Cette perspective, si elle s’éloigne quelque peu de l’approche communicative et des activités auxquelles celle-ci peut donner lieu en ligne, se rapproche du même coup de la pratique de l’apprentissage en groupe auquel les autres disciplines que les langues ont fréquemment recours. Tout comme dans celles-ci, les tâches proposées sont par exemple des résolutions de problème ou des productions collaboratives. Il nous semble que s’opère là un franchissement de la frontière qui séparait jusqu’ici dans les dispositifs récents l’enseignement des langues des autres enseignements disciplinaires à distance. La résolution de problèmes, l’accomplissement de tâches de production et plus généralement les productions collaboratives peuvent constituer désormais, comme pour les autres matières, le cadre de l’interaction en ligne.

Il reste que, malgré ce rapprochement, une différence fondamentale persiste, car elle est inhérente à la discipline elle-même.
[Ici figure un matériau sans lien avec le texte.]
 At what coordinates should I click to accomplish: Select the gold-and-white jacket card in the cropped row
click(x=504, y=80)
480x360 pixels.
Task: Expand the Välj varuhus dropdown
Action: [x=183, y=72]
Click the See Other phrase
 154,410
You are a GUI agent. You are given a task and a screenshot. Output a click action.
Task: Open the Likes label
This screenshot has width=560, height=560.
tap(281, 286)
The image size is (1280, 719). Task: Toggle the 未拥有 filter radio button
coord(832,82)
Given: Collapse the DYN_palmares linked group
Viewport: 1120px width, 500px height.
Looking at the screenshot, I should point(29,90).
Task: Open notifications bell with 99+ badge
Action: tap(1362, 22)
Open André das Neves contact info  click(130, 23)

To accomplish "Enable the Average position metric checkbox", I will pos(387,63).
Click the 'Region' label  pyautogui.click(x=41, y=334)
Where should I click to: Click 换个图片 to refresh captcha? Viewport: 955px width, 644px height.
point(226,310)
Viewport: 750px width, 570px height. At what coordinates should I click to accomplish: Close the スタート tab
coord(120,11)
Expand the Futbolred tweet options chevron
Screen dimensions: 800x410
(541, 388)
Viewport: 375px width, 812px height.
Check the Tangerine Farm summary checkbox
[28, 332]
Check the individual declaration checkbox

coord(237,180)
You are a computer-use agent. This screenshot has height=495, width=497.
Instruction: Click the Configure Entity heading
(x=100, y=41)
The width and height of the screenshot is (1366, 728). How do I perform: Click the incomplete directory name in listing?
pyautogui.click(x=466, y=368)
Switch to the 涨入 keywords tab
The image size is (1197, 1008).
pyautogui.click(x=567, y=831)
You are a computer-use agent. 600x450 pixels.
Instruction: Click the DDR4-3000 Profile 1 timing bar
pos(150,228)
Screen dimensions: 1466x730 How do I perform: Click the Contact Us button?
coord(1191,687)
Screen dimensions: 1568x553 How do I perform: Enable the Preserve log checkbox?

Apprendre une langue signifie non seulement apprendre et travailler un contenu, mais aussi apprendre et pratiquer une « forme » linguistique. La langue est à la fois moyen et objectif de l’apprentissage. Ainsi, que ce soit en ligne ou en présentiel, les matériaux utilisés, la réalisation faite et l’interaction

conjointe sont en langue étrangère. Les apprenants qui proposent, négocient et se mettent d’accord sur la forme de la production finale le font non en langue maternelle mais en langue étrangère. Cela demande donc, outre l’effort conceptuel qui porte sur la résolution de problème, un certain niveau en langue pour se faire comprendre et discerner le discours des membres du groupe. Plus la tâche est complexe, et plus l’interaction qui vise de la mener à bien exige une bonne maîtrise de la langue. Le type de tâche choisi doit par conséquent non seulement prendre en compte le niveau conceptuel des étudiants (ou, à l’université, leur niveau d’études), mais également leur niveau de langue.